Impact of cause of death adjudication on the results of the European prostate cancer screening trial. Walter SD, de Koning HJ, Hugosson J, Talala K, Roobol MJ, Carlsson S, Zappa M, Nelen V, Kwiatkowski M, Páez Á, Moss S, Auvinen A; ERSPC Cause of Death Committees. Br J Cancer. 2017 Jan 3;116(1):141-148.
Summary: The European Randomised Study of Prostate Cancer Screening has shown a 21% relative reduction in prostate cancer mortality at 13 years. The causes of death can be misattributed, particularly in elderly men with multiple comorbidities, and therefore accurate assessment of the underlying cause of death is crucial for valid results.

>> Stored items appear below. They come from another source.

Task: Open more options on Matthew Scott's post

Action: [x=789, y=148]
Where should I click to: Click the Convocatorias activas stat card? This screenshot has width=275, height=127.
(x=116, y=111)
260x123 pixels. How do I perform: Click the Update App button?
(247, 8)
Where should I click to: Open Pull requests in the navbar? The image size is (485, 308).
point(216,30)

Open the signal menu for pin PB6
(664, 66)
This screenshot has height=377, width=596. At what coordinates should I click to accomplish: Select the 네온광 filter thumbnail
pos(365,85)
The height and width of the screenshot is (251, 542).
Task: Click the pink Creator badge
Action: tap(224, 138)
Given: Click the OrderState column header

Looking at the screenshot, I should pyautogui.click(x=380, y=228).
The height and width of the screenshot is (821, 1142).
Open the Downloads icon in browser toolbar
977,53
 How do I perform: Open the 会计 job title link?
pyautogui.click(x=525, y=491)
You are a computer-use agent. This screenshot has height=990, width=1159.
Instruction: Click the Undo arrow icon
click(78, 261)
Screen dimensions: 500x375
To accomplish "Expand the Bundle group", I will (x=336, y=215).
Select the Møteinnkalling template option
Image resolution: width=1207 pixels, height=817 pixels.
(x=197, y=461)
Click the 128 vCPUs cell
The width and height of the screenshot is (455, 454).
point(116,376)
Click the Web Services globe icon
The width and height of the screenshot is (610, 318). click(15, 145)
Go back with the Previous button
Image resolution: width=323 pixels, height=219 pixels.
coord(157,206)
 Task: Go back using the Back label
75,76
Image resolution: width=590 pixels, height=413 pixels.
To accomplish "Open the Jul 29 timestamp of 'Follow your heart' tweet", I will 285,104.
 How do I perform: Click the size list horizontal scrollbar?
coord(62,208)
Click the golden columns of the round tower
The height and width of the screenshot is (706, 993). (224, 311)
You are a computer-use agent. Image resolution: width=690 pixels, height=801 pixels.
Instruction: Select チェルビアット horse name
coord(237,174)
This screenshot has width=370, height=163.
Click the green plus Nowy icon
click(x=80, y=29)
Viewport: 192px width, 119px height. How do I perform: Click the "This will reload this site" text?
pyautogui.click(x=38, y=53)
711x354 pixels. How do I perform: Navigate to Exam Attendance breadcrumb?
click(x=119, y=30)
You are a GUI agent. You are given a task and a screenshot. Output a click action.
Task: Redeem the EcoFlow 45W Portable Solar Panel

To address potential unreliability of endpoint assessment, and its possible impact on mortality results, we analysed the study outcome adjudication data in six countries. Latent class statistical models were formulated to compare the accuracy of individual adjudicators, and to assess whether accuracy differed between the trial arms. We used the model to assess whether correcting for adjudication inaccuracies might modify the study results. There was some heterogeneity in adjudication accuracy of causes of death, but no consistent differential accuracy by trial arm. Correcting the estimated screening effect for misclassification did not alter the estimated mortality effect of screening. A bias in assigning causes of death that might have explained the mortality reduction by screening can be effectively ruled out.
Estimate of opportunistic prostate-specific antigen testing in the Finnish Randomized Study of Screening for Prostate Cancer. Kilpeläinen T, Pogodin-Hannolainen D, Kemppainen K, Talala K, Raitanen J, Taari K, Kujala P, Tammela TLJ, Auvinen A. 2017.
Summary: The purpose of this study was to estimate the degree of opportunistic prostate-specific antigen testing in the control arm (CA) of the Finnish Randomized Study of Screening for Prostate Cancer (FinRSPC). Our findings demonstrate considerable frequency of non-organized PSA testing (i.e. contamination) in the CA of the FinRSPC. Approximately 1.4% of men had been tested with PSA 1-3 years before randomization. By the first four, eight and twelve years of follow-up, 18.1%, 47.7% and 62.7% of the men in the CA had been tested with PSA at least once, respectively. In the screening arm (SA), the corresponding proportions were 69.8%, 81.1% and 85.2%.